本篇为大家带来Flink SQL Gateway的部署、配置和使用。
作者使用的环境信息:
- Flink 1.16.0
- Hadoop 3.1.1
- Hive 3.1.2
官网关于SQL Gateway的讲解参见https://nightlies.apache.org/flink/flink-docs-release-1.16/docs/dev/table/sql-gateway/overview/。
部署服务
SQL Gateway提交作业的执行后端可以是Flink的standalone集群或者是Yarn集群。
Standalone 集群
部署standalone集群可参见官网https://nightlies.apache.org/flink/flink-docs-release-1.16/docs/deployment/resource-providers/standalone/overview/。
简单来说有如下步骤:
- 建立集群主节点到各个子节点的免密。
- 解压Flink 1.16.0安装包到主节点。
- 编辑
$FLINK_HOME/conf/masters
和$FLINK_HOME/conf/workers
文件,分别填写job manager和task manager的ip或者hostname,一行填写一个。通过这种方式手工指定Flink结群各角色在集群中的分布情况。 - 切换到需要运行Flink集群的用户,在主节点执行
$FLINK_HOME/bin/start-cluster.sh
,启动集群。
关闭standalone集群可以执行
$FLINK_HOME/bin/stop-cluster.sh
。
集群成功启动之后可以接着启动sql-client。执行:
$FLINK_HOME/bin/sql-gateway.sh start -Dsql-gateway.endpoint.rest.address=xxx.xxx.xxx.xxx
其中-Dsql-gateway.endpoint.rest.address
用来指定SQL Gateway服务绑定的地址。注意如果指定为localhost则SQL Gateway只能通过本机访问,无法对外提供服务。SQL Gateway服务日志文件在$FLINK_HOME/log
目录中。
可以执行$FLINK_HOME/bin/sql-gateway.sh -h
获取sql-gateway.sh
命令更多的使用方式:
Usage: sql-gateway.sh [start|start-foreground|stop|stop-all] [args]
commands:
start - Run a SQL Gateway as a daemon
start-foreground - Run a SQL Gateway as a console application
stop - Stop the SQL Gateway daemon
stop-all - Stop all the SQL Gateway daemons
-h | --help - Show this help message
建议调试运行的时候使用start-foreground
前台运行,方便查看运行日志和故障重启服务。
Yarn 集群
将Flink 1.16.0安装包解压在Yarn集群任意节点,然后切换Flink用户执行:
export HADOOP_CLASSPATH=`hadoop classpath`
$FLINK_HOME/bin/yarn-session.sh -d -s 2 -jm 2048 -tm 2048
启动Flink Yarn集群。yarn-session.sh
后面的参数按照实际情况修改。最后需要在Yarn管理页面的RUNNING Applications页面检查Flink Yarn集群是否正常启动。

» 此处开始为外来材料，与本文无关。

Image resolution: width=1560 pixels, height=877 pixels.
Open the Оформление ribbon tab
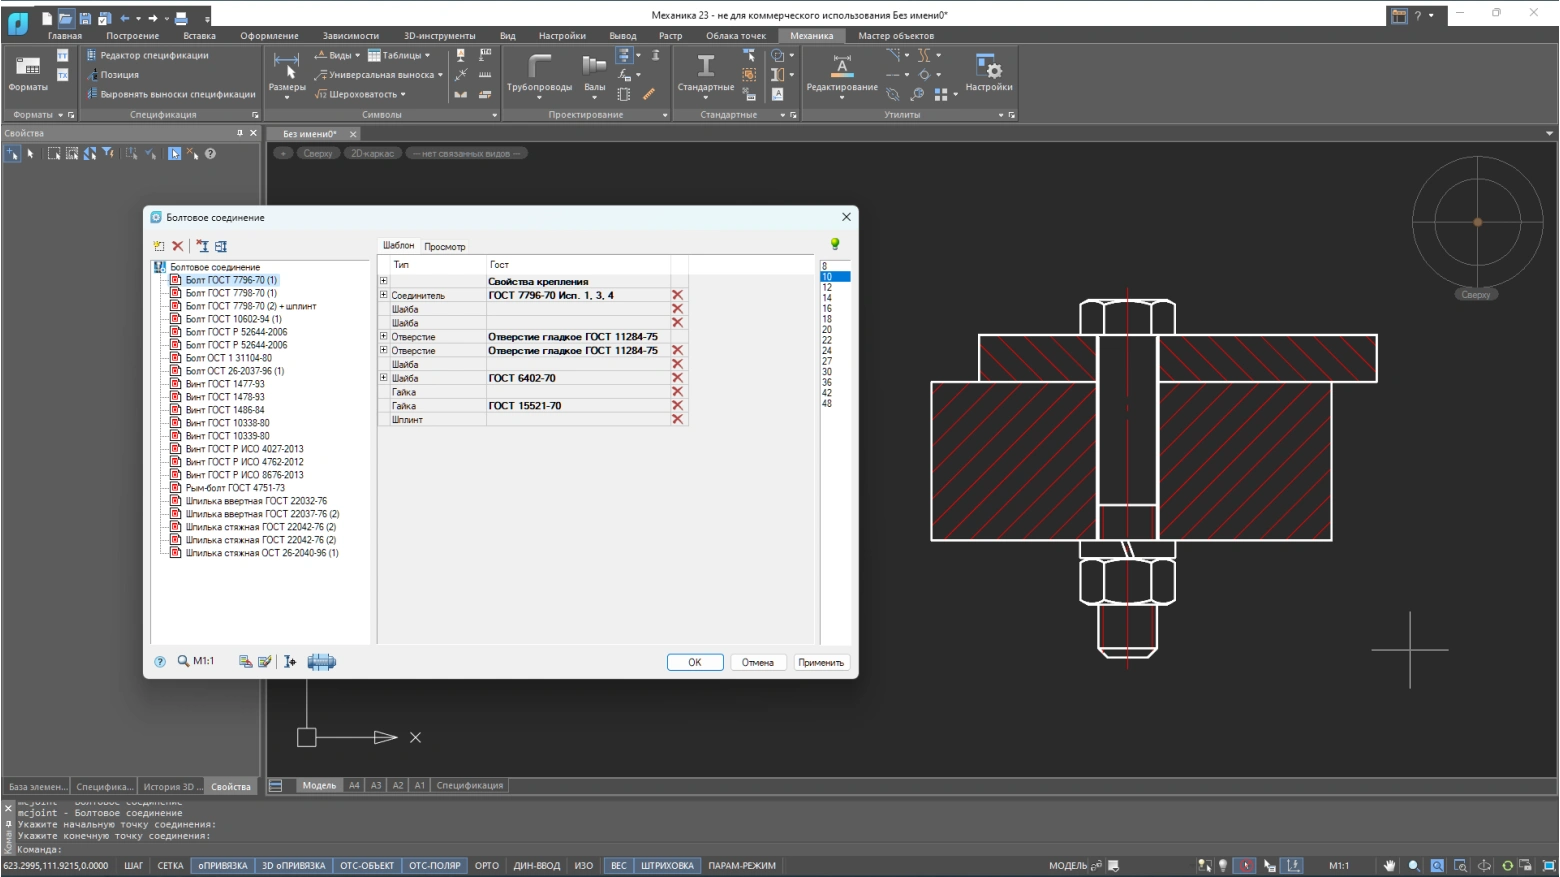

要求Flink用户必须拥有提交Yarn作业的权限。如果没有,需要切换用户或者使用Ranger赋权。
Yarn启动成功之后接着启动SQL Gateway。务必使用和启动yarn-session相同的用户来启动SQL Gateway。否则SQL Gateway无法找到yarn application id。尽管能正常启动,但是执行SQL提交任务的时候会失败。
SQL Gateway正常启动后应能看到类似如下的日志:
INFO org.apache.flink.yarn.cli.FlinkYarnSessionCli [] - Found Yarn properties file under /tmp/.yarn-properties-flink
Yarn properties file命名格式为.yarn-properties-{用户名}
。本文作者使用flink用户,所以文件名为.yarn-properties-flink
。如果有这一行日志,说明SQL Gateway找到了Flink Yarn集群。
在后面使用过程中,作业成功提交之后,日志中可以看到类似如下内容:
INFO org.apache.flink.yarn.YarnClusterDescriptor [] - Found Web Interface xxx.xxx.xxx.xxx:40494 of application 'application_1670204805747_0006'.

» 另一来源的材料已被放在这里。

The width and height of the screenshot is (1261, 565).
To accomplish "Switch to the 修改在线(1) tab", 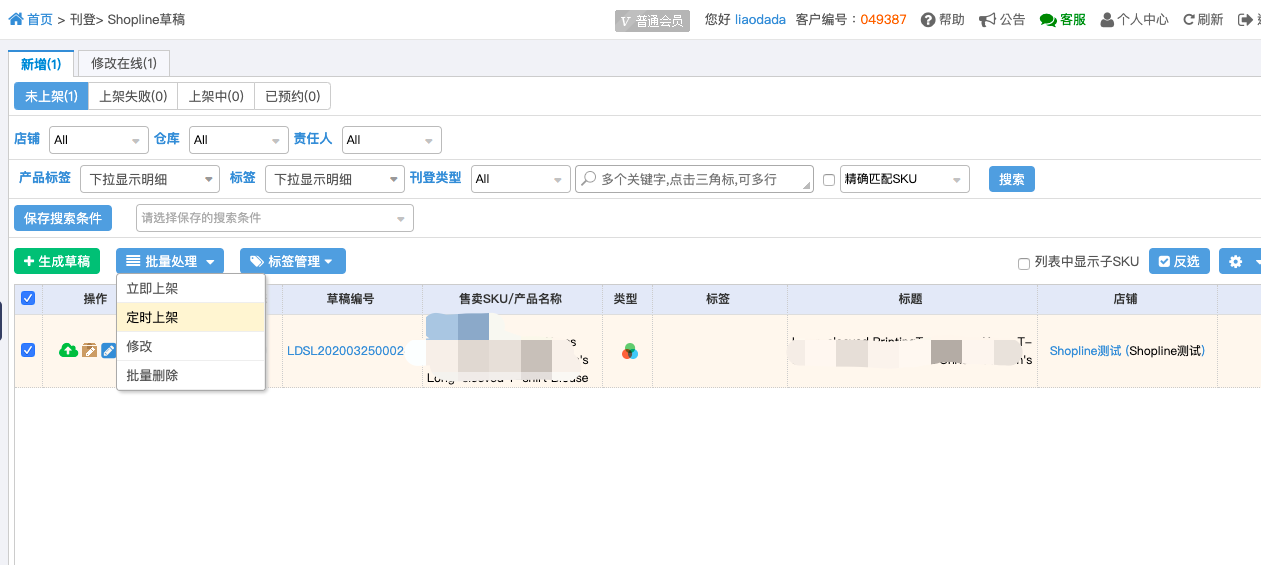I will click(x=124, y=63).
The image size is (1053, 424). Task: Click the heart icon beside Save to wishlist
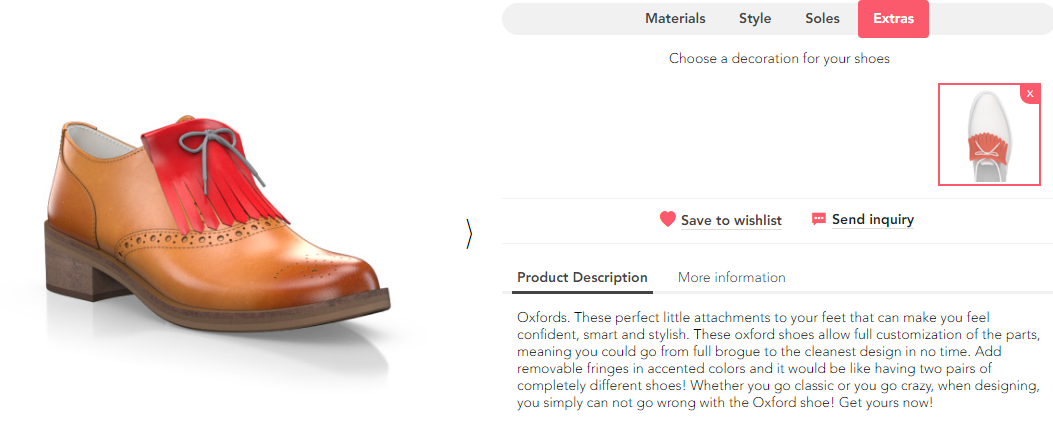tap(668, 219)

INFO org.apache.flink.client.program.rest.RestClusterClient [] - Submitting job 'collect' (8bbea014547408c4716a483a701af8ab).
INFO org.apache.flink.client.program.rest.RestClusterClient [] - Successfully submitted job 'collect' (8bbea014547408c4716a483a701af8ab) to 'http://ip:40494'.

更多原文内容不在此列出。